20+ years and over 20,000+ sales paths have taught us that one of the foundational principles in which all marketing should be grounded is that marketers must always be at war with the temptation to prioritize company logic over customer logic. Over time, we grow so familiar with our product, our process, our brand and our own objective that we risk severe and expensive assumptions about what the customer wants and needs to know to make a purchase decision.
The goal of optimization is not to make changes to a page — but to make changes in the mind of the customer. Changing even a few words can alter the conclusion formed by the customer depending upon their levels of motivation and expectation. This means that even minor changes to our message can produce radical lifts in performance, as we have seen in thousands of experiments time and time again. So here are some simple, easy-to-implement ways you can shift from communicating company logic to customer logic and optimize the thought-sequence of your offer:
- Headlines — From hype to conversation
“Headlines are first impressions, pick-up lines. Use buzz/power-words, use numbers, make it value-first, make a promise, etc.,” are all ideas espoused often by some successful marketers. While some of these might be good ideas of how you could write a headline, they often leave us asking, “Why should I use this tactic over another?” When and how we deploy our tactics is determined by our objective, and all communication should be grounded in an understanding of your audience and a rationale for why.

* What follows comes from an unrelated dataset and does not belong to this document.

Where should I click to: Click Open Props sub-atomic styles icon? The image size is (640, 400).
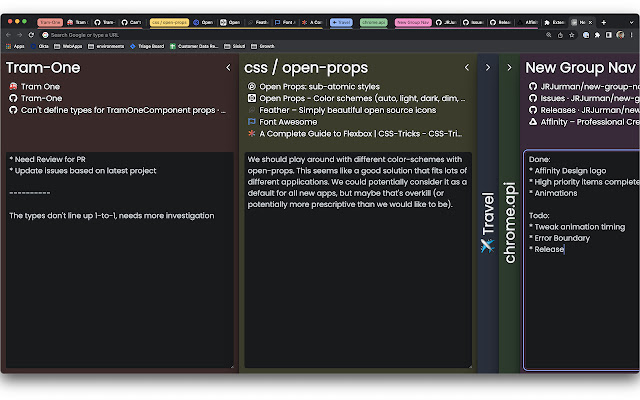pos(252,87)
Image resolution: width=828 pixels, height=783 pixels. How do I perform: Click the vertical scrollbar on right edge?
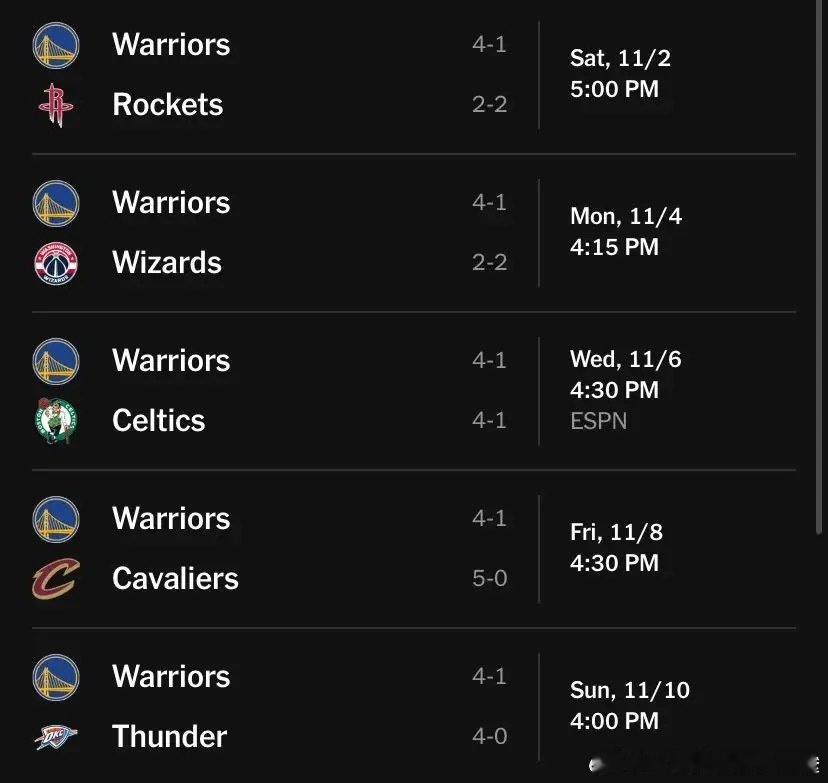pyautogui.click(x=820, y=267)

Any idea might be considered a good or bad one until you have a purpose against which to evaluate it. Years of incrementally testing and refining research questions have demonstrated that a headline has at least two fundamental, primary purposes: 1) To capture attention, and then 2) convert it to interest. There are dozens of ways an effective headline could be crafted, but ultimately, it should be measured by how much attention it captures (from the right people) and how effectively that converts to a committed interest
- Copy — From marketer-value to customer-value
While variables like long copy versus short copy, or hero imagery, or ideal eye-path structure and prioritization of value are questions which can only be truly answered through testing and understanding, one universal mistake often made is failing to translate generalized claims and specific features about our product or service into clear benefits to the consumer. The customer is never simply choosing which product to buy, but also which product from who, how and when. It is critical to understand that your offer and the consequent micro-decisions required of the customer are always perceived in the context of their competing alternatives.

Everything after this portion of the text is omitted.